Agosto, vacanza mia non ti conosco

Si sopporta la calura a casa pur di evitare le spese. Calano le presenze e diminuiscono ancor di più i consumi. Il resto della stagione sarà meno drammatico, ma non farà invertire la tendenza

Tempi cupi per tutti. La crisi economica c’è e si vede. A dirlo è il centro studi di Fipe, la federazione leader di un settore composto da oltre 240.000 imprese tra bar, ristoranti, stabilimenti balneari, discoteche, rifugi alpini che dà lavoro a oltre un milione di persone. Anche i pubblici esercizi, in grado di intercettare l’andamento turistico a tutto tondo comprensivo della ‘seconda casa’ o della vacanza da parenti e amici, registrano un calo di presenze.

Si spostano meno stranieri e ancor meno italiani; chi viaggia cerca di mantenere il portafoglio chiuso. A dirlo sono proprio baristi e ristoratori nei cui locali è difficile non entrare quando si è in vacanza. Per il 64% dei gestori, la stagione è iniziata peggio dell’anno precedente e solo pochissimi sperano in meglio per agosto e settembre, facendo scendere al 58% il gruppo dei pessimisti. Il flusso è in calo in tutti e quattro i mesi. La flessione a fine stagione sarà del 4,8% che in termini assoluti corrisponde a 28 milioni di presenze in meno. La crisi dei consumi nel turismo è dovuta per gran parte proprio dal minor afflusso e per il resto da una minore propensione alla spesa di chi andrà comunque in vacanza: una crisi in grado di mandare in fumo quasi tre miliardi di euro di fatturato reale con un calo di quasi il 7% rispetto all’estate 2007.

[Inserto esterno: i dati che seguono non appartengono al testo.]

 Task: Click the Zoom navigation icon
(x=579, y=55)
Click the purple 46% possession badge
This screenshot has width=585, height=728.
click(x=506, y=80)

I turisti cercano di tenersi alla larga dal mare (-6,8%), dove qualche gelato e qualche oggettino da spiaggia inducono maggiormente nella tentazione della spesa. Va male, ma non malissimo, anche alla montagna (-3,8%), mentre sembrano non variare le presenze al lago e, sarebbero in aumento sia pure con una percentuale poco consistente (1,1%) quelle nei centri minori; quest’unico dato positivo però non è assolutamente in grado di riequilibrare il bilancio turistico della stagione. Fra gli stranieri, l’Italia richiama maggiormente l’attenzione dei ‘nuovi’ ricchi, cioè europei del Nord, russi e cinesi; in calo, invece, i cittadini di Stati le cui economie sono in sofferenza. Gli statunitensi neanche quest’anno lasciano le loro residenze per il Belpaese; pochi anche i francesi e i tedeschi in giro. Un’occhiata al tipo di bene consumato dà bene l’idea dei pochi soldi in circolazione: va alla grande l’acqua minerale consumata al posto di bibite; si rinuncia alla vacanza, ma non al gelato; male gli affari per le pizzerie e per i ristoranti. E questa volta non sembra essere colpa dei prezzi: il 66,7% degli esercenti dichiara di non aver ritoccato i listini.  «Siamo preoccupati da questi dati – ha commentato Lino Enrico Stoppani, presidente Fipe – ma non impreparati. Segnali negativi erano già stati annunciati da più parti e a guardarsi intorno si vede che l’economia non gira. Non dobbiamo però piangerci addosso, ma dobbiamo darci tutti da fare e puntare sulla qualità dei servizi offerti. Anche la politica, però, deve fare la sua parte. Non basta certo una nuova classificazione alberghiera, per altro nemmeno condivisa da tutte la categorie, per invertire la rotta declinante del nostro turismo. Bisogna credere – ha concluso Stoppani – e investire energie e risorse in un nuovo modello di turismo, fatto non solo di ricettività a accessibilità, requisiti che ormai si trovano dovunque, ma anche  di tanti servizi, pubblici e privati, integrati ed efficienti».